The cold, monotone delivery of HAL9000 in the Kubrick classic, 2001: A Space Odyssey is terrifying because it taps into a very real fear for both the technophobic and technophilic. Computers, robots and AI are unfeeling; they don’t care about us weak, emotional humans. If they decide to turn, they will do so without mercy. It’s why the robo-Judas is such a classic sci-fi trope.


These days it’s not so sci-fi any more. Robots are a reality. Google’s DeepMind AI has beaten our best player at the ancient and deeply complex game of Go. Cars now drive themselves. We talk to our houses, and they talk back. Computers control our reading habits, dominate our work life and find us love.


We have adopted new tech perhaps quicker than any other invention, and we continue to open our arms to it and most without thinking. But recent headlines have shown that the unquestioned embrace of tech comes with its own problems: see Cambridge Analytica, Methbot and Donald Trump for more details.


The trick for tech companies is to make us fall in love with technology - to make it accessible, friendly, warm and safe. The way to do that is to make it more human, and soft power is the key.


The visual identity of tech


You might be interested in aesthetics, but you’re not Dr Helmut Leder. Dr Leder is the president the International Association of Empirical Aesthetics. He has dedicated the best part of his scientific career to clarifying the psychological processes involved in the appreciation of art.


One of his studies involved visiting nursing homes and talking to patients with Alzheimer's - a degenerative disease of which dramatic memory loss is the most well known symptom.

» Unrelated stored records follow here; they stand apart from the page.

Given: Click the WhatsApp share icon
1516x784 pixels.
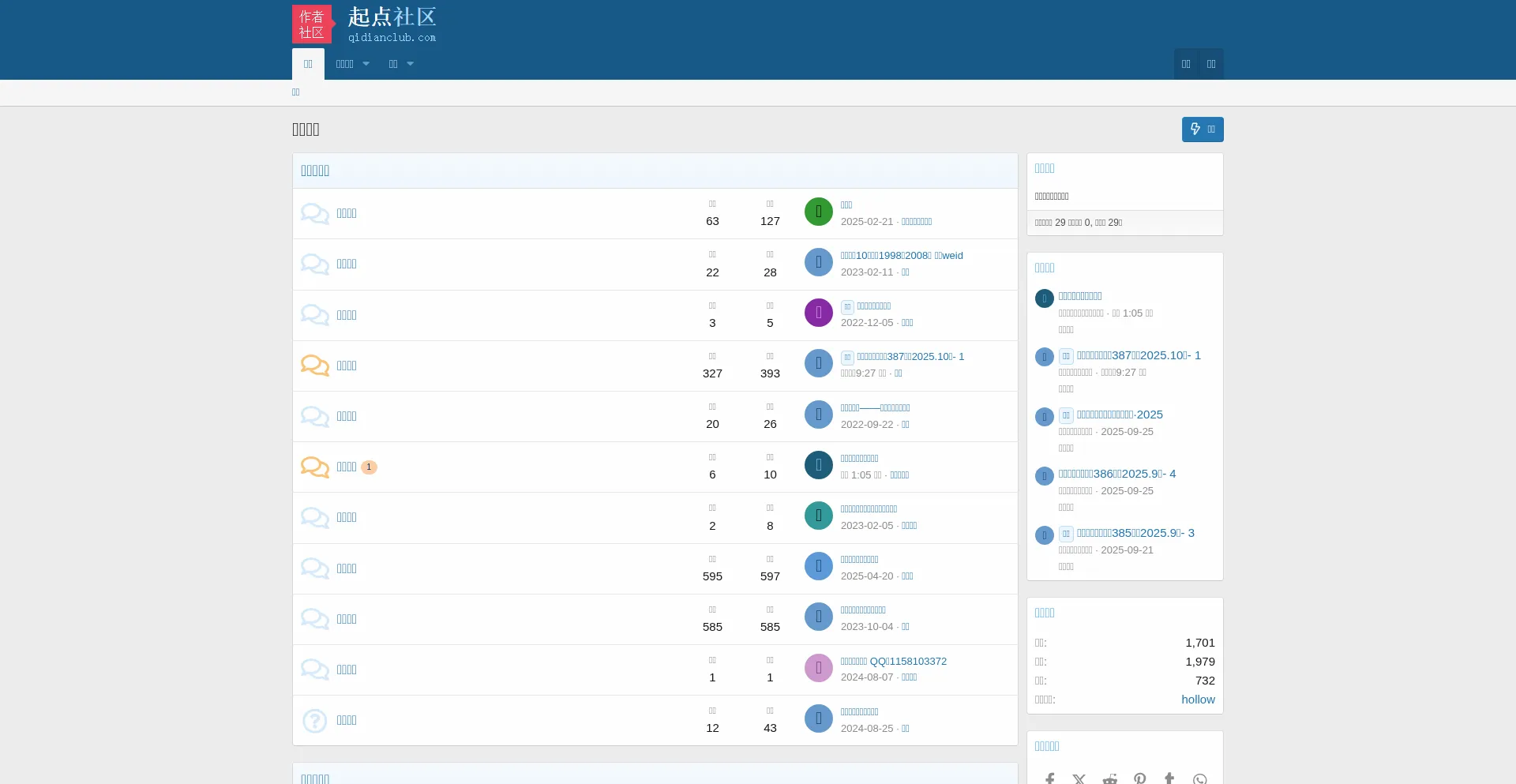Looking at the screenshot, I should tap(1199, 778).
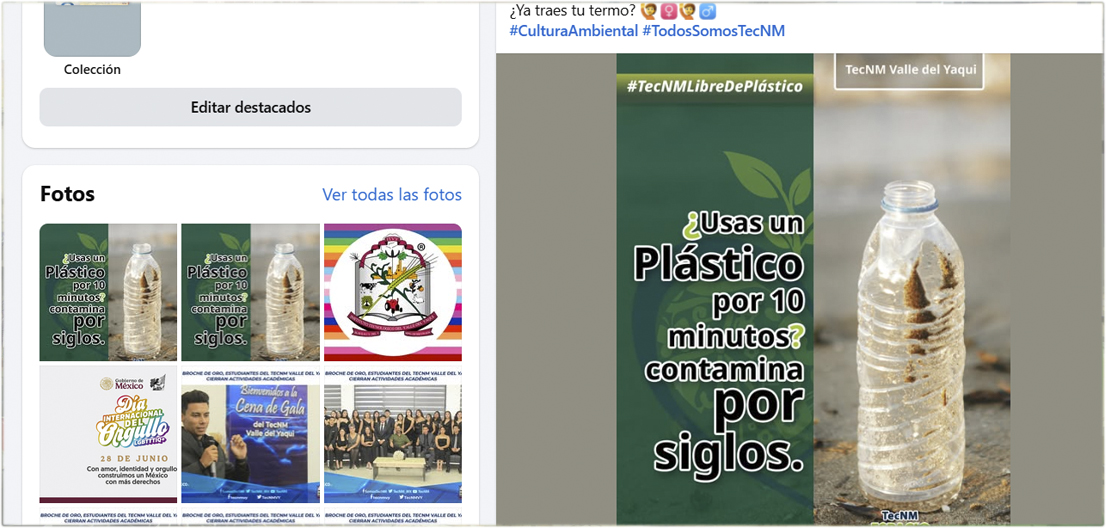This screenshot has width=1106, height=528.
Task: Open the rainbow-background institute logo photo
Action: [393, 292]
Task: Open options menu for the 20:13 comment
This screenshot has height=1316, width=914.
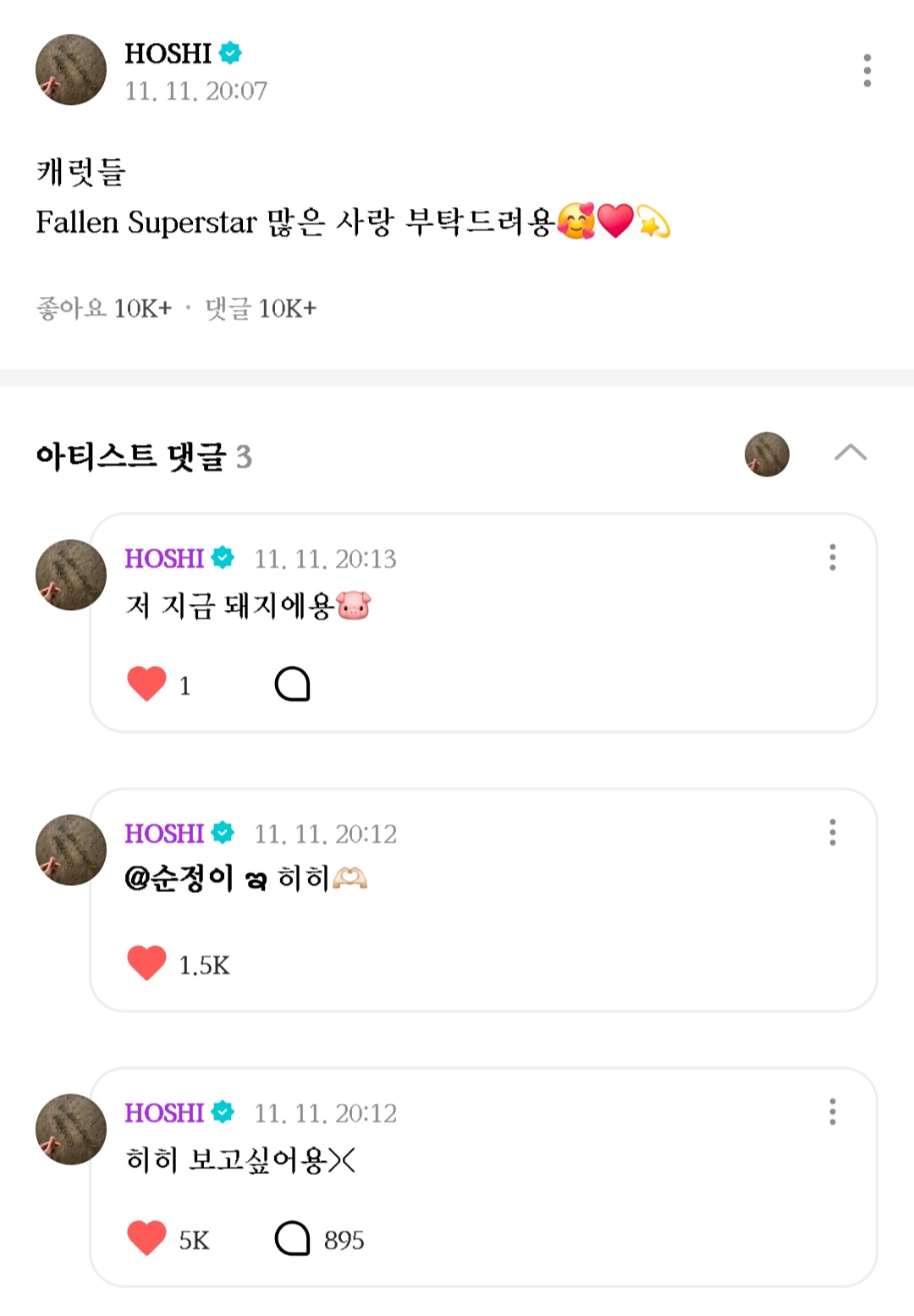Action: (833, 557)
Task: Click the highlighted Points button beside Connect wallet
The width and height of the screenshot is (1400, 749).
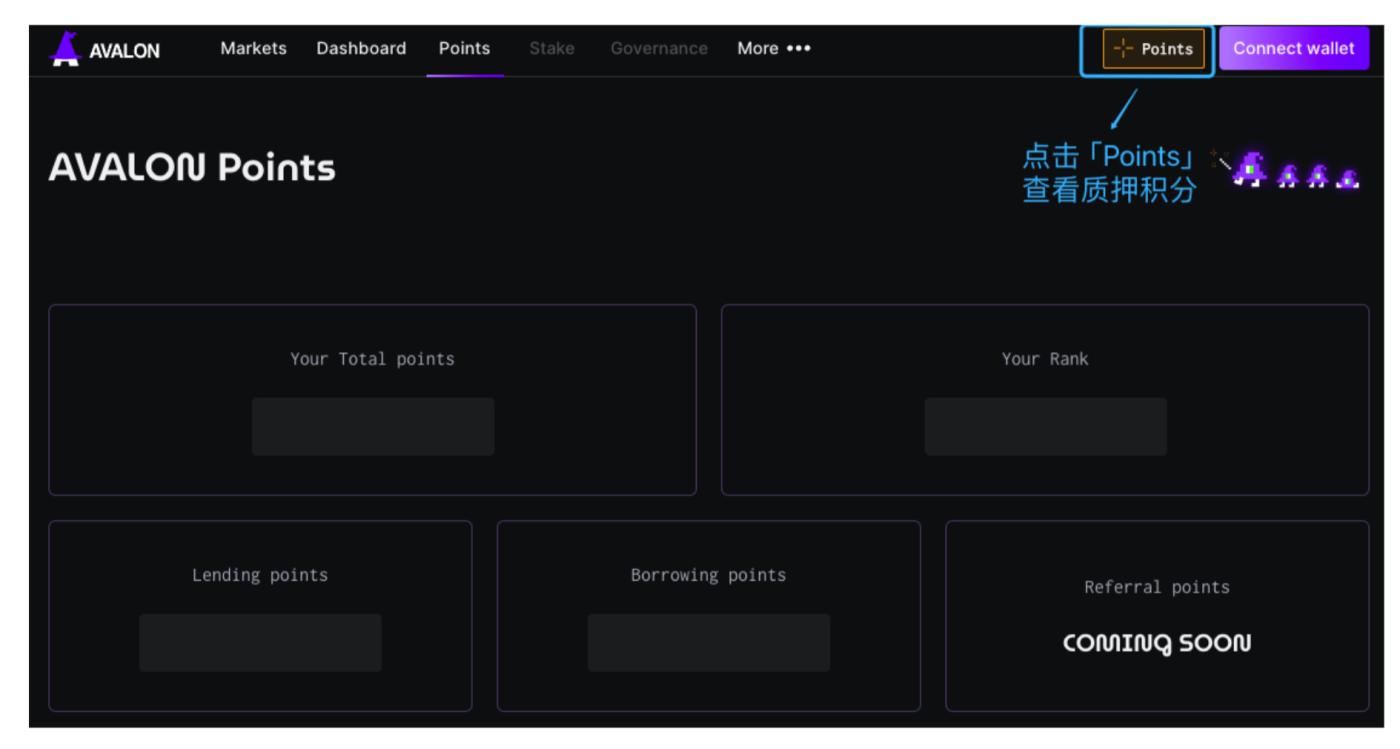Action: coord(1154,49)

In the experiment, Dr Leder showed twenty patients eight pictures - famous works of art including Vermeer's Girl with a Pearl Earring and Fountain by Duchamp -  and asked them to rate them from the most beautiful to least.

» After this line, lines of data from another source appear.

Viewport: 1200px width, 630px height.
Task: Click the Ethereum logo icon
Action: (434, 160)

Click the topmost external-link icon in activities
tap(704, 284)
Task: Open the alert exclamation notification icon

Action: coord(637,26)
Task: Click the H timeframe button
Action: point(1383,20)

Two weeks later, he returned. The patients, naturally, had no recollection of who he was or why he was there. Nevertheless, he conducted the same test, asking each person to rate the pictures from most to least beautiful. The patients may not have remembered him, but every single one of them put the pictures in exactly the same order as before. Even though their memory had gone, their standards of aesthetic beauty remained. The message for technology companies is clear. Our appreciation of beauty is integral to our being, and for new technology to be adopted, it has to be visually appealing. To put it even more succinctly: looks matter.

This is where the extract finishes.